* Source document *
===
Write a function with parameter limit. The function should return for each email account: the number of emails sent, the number of emails received, and the total number of emails (sent and received). Use the following format: [{"contact": "michael.simmons@enron.com", "from": 42, "to": 92, "total": 134}] and the information contained in the To, From, and Cc headers. Sort the output in descending order by the total number of emails. Use the parameter limit to specify the number of results to be returned. If limit is null, the function should return all results. If limit is higher than null, the function should return the number of results specified as limit. limit cannot take negative values. [10 points]

In [None]:
def get_emails_between_contacts(collection, limit):
    """
    Shows the communications between contacts
    Sort by the descending order of total emails using the To, From, and Cc headers.
    :param `collection` A PyMongo collection object    
    :param `limit` An integer specifying the amount to display, or
    if null will display all outputs
    :return A list of objects of the form:
    [{
        'contact': <<Another email address>>
        'from': 
        'to': 
        'total': 
    },{.....}]
    """    
    
    from_data = []
    to_data = []

    from_emails = []
    to_emails = []

    common_emails = []

    # limit stage to limit results (may be added to the pipeline for debugging)

    limit_stage = {
        '$limit': 100
    }

    final_list = []



    # In the first stage we project the fields "From" and "To" for each email 
    # From: sender of the email (headers.From)
===
* Given request 1 *
Repeat the passage of the assignment between "common_emails = []" and "the email (headers.From)", inclusive.

Recorded data
===
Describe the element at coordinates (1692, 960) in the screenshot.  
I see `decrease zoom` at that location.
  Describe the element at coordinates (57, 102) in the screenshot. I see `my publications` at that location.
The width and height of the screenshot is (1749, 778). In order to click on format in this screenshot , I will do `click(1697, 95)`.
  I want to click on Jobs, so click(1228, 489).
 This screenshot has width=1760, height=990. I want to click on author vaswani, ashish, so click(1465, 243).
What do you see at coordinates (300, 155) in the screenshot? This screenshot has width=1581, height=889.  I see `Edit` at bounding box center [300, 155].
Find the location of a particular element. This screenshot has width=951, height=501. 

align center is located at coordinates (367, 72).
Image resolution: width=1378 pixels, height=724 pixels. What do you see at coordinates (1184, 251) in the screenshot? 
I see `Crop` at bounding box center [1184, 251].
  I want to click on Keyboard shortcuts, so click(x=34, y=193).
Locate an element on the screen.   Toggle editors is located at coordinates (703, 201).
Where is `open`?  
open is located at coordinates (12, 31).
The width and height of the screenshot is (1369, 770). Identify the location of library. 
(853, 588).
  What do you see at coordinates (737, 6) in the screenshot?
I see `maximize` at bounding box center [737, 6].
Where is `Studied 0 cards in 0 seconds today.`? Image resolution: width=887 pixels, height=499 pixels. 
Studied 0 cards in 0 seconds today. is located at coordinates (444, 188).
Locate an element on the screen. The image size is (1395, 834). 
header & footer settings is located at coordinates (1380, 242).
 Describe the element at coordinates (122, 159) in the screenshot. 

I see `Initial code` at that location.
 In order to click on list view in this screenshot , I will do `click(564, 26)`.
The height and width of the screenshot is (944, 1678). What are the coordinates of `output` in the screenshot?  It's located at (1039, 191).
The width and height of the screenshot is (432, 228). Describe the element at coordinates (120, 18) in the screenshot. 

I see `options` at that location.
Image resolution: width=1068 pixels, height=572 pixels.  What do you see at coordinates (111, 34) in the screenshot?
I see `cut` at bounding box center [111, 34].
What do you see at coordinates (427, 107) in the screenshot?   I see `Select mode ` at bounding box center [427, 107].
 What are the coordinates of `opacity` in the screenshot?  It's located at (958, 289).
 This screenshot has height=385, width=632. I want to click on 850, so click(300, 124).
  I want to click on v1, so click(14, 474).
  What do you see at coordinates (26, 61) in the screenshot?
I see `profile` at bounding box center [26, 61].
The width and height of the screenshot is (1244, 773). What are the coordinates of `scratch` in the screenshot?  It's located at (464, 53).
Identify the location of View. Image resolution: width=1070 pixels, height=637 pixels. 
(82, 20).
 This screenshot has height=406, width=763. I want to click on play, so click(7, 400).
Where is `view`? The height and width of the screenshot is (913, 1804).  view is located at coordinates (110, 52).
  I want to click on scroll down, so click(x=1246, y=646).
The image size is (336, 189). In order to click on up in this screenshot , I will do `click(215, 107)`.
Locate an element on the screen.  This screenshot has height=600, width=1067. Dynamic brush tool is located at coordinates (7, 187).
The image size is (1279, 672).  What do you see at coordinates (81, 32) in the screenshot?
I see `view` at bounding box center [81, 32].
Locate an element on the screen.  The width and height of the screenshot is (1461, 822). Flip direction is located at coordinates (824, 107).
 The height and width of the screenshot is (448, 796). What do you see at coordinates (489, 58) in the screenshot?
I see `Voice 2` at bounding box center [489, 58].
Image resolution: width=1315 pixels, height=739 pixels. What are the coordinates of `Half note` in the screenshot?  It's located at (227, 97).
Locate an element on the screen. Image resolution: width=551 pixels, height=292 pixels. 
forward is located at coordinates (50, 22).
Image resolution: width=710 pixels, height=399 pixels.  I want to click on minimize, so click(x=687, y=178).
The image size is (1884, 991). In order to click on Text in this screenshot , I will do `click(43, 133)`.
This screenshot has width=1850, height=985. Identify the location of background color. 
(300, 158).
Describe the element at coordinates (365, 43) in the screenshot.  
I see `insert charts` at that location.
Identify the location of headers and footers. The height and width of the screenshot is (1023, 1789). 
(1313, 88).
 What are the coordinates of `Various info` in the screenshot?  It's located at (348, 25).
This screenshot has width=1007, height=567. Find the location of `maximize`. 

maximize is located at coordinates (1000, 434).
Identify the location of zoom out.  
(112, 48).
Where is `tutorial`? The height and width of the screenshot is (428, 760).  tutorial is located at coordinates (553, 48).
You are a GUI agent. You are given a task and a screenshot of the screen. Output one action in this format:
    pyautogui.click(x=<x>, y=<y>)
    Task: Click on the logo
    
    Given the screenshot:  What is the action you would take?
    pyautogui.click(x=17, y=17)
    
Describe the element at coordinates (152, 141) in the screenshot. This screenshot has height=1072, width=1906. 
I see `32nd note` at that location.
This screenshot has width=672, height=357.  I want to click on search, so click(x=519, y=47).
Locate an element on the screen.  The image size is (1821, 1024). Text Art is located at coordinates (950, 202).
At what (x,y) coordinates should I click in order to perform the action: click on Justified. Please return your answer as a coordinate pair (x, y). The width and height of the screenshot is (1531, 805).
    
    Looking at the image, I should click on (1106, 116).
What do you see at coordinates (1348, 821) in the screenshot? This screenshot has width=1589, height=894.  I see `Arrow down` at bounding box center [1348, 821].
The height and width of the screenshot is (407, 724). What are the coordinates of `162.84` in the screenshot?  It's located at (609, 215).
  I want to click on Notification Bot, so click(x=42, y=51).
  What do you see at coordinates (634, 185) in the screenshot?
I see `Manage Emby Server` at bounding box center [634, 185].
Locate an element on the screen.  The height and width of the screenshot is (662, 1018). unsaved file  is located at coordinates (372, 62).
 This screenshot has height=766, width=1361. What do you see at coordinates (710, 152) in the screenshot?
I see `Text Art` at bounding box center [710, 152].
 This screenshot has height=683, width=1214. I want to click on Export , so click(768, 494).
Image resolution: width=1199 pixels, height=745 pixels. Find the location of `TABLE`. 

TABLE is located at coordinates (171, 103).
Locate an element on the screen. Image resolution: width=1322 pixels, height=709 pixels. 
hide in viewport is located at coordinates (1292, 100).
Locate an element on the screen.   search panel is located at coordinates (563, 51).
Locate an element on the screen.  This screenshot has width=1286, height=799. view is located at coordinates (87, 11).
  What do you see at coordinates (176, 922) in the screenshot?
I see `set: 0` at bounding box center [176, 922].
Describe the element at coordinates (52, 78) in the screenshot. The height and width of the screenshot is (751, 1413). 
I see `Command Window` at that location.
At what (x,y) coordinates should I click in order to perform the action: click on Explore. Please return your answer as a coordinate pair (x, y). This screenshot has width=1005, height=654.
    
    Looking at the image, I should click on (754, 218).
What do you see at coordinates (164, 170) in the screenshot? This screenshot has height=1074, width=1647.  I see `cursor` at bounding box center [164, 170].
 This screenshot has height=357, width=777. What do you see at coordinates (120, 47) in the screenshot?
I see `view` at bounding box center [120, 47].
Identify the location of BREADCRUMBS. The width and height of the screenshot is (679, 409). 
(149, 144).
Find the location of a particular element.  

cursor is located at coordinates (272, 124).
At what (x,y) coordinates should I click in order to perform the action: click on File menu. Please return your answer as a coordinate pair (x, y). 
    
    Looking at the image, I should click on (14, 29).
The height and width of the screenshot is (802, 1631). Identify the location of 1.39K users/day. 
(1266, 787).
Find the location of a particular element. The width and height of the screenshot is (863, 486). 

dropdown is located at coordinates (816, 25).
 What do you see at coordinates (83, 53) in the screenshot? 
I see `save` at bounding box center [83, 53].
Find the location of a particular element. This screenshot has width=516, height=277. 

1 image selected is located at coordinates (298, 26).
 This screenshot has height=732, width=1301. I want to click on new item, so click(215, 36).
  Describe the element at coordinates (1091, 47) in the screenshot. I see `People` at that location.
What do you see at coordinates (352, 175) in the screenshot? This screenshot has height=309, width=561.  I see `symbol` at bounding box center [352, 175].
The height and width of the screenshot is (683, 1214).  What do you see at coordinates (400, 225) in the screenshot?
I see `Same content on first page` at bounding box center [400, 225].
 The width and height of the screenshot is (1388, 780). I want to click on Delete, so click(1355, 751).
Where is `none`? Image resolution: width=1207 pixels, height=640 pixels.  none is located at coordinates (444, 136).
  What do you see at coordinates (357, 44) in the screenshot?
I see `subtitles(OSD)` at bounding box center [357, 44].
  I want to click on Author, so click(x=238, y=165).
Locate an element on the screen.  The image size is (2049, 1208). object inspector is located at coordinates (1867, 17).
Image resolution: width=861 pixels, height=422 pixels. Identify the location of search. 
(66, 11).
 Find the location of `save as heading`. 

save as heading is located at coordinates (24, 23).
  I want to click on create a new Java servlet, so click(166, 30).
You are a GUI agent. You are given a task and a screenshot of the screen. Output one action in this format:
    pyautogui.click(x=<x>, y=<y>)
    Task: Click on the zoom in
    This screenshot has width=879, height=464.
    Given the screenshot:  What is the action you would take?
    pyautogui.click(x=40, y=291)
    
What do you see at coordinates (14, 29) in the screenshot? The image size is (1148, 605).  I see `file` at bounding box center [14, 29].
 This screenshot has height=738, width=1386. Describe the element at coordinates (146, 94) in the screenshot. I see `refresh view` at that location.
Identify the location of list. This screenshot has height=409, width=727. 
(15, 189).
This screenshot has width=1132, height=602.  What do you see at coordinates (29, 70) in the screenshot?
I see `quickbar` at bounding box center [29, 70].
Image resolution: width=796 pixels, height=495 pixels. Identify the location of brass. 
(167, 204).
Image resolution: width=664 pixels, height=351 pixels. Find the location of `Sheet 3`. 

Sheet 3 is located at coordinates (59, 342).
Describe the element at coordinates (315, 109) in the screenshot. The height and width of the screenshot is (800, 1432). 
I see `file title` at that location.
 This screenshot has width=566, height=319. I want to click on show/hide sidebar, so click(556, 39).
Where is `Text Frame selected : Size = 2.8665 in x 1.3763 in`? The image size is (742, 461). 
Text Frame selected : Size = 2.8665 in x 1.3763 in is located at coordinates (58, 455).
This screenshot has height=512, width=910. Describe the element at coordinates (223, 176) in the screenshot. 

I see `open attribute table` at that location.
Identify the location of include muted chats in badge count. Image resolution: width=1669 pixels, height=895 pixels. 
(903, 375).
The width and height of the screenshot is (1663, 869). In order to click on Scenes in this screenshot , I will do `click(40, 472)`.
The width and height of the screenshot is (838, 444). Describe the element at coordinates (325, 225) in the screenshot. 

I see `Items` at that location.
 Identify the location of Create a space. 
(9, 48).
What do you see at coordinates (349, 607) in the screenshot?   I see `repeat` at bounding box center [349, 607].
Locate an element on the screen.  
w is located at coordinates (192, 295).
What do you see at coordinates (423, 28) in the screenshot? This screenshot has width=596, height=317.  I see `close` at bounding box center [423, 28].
===
* Given request 2 *
Reproduce the lines of the records between the first line and the line holding "Describe the element at coordinates (57, 102)", inclusive.

* Full solution 1 *
common_emails = []

    # limit stage to limit results (may be added to the pipeline for debugging)

    limit_stage = {
        '$limit': 100
    }

    final_list = []



    # In the first stage we project the fields "From" and "To" for each email 
    # From: sender of the email (headers.From)

* Full solution 2 *
Describe the element at coordinates (1692, 960) in the screenshot.  
I see `decrease zoom` at that location.
  Describe the element at coordinates (57, 102) in the screenshot. I see `my publications` at that location.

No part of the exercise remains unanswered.